Today’s C-suite leaders share that owning an IT infrastructure is not a core competency of their businesses and acquiring an infrastructure becomes less palatable unless the result directly contributes to improving the business or mission. However, they do want the end result — analytics and data discovery that will make the business more effective, efficient, and profitable.
Big Data, the Internet of Things, B2B, new technology advances — all affect the way we improve business efficiencies, effectiveness, and mission. They also provide a smart business opportunity to leverage someone else’s technology infrastructure.
Owning an IT infrastructure depends on how much, how big, how in-depth, how critical, complex, and sensitive the data is that you need to make decisions. You may not want trade secrets and your intellectual secret sauce in a cloud run/maintained by somebody else unless they can guarantee the same support, availability, and security of your in-house team.
Be honest — IT is a support function. If not improving the business, you’re wasting money and need to refocus on why the IT functions in the first place. The IT group is there to improve the bottom-line, just as your supply chain, financial, and contracting functions. To be smart about how you and the business approach the return you expect from your information technology investment, you need a data risk assessment that describes how you use it and how its support infrastructure fits your strategic vision and corporate objectives.
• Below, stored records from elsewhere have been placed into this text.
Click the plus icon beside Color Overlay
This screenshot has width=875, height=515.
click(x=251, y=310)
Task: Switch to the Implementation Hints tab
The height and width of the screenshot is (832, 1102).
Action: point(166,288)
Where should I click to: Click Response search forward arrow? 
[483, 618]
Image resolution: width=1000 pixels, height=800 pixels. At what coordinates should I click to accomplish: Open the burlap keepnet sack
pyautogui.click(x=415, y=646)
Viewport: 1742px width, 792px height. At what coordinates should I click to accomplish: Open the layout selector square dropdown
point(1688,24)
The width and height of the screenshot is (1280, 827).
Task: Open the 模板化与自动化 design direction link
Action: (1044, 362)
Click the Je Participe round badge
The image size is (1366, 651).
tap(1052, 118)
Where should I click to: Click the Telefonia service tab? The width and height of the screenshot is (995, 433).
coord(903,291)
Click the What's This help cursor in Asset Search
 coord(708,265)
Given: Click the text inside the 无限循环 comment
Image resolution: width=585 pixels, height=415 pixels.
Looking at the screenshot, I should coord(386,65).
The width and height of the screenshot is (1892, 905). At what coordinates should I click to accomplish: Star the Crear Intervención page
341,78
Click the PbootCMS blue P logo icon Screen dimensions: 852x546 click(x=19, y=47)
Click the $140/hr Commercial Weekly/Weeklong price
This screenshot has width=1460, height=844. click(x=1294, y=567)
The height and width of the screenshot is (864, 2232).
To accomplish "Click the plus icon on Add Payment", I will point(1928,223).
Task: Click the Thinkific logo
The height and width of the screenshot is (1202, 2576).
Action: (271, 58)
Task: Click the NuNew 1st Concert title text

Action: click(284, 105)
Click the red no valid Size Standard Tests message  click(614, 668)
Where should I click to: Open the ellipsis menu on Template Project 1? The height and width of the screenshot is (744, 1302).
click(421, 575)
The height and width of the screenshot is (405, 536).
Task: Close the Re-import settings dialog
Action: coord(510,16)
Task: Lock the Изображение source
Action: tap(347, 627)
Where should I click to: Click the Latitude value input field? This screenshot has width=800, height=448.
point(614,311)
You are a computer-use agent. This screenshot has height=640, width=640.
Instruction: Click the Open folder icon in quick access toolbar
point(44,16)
Leveraging data points across the enterprise improves C-suite decisions and leads to far better understanding of the relationships between functions and decisions. However, there are likely whole groups of data assets outside the corporate relational database firewalls. Analyzing ALL the data could mean expanding the infrastructure to gain new data discovery insights into how the business runs or could be more efficient, customer friendly, bottom-line invested. However, if your IT team is more concerned about building an IT kingdom and their shiny new data center technology, it may be time to re-assess how, where, and why the IT functions in the first place.
IT is about directly improving the business — not building an infrastructure fiefdom. The CEO wants to know what the IT Infrastructure is doing for the bottomline. Put your data where improvement gets done best.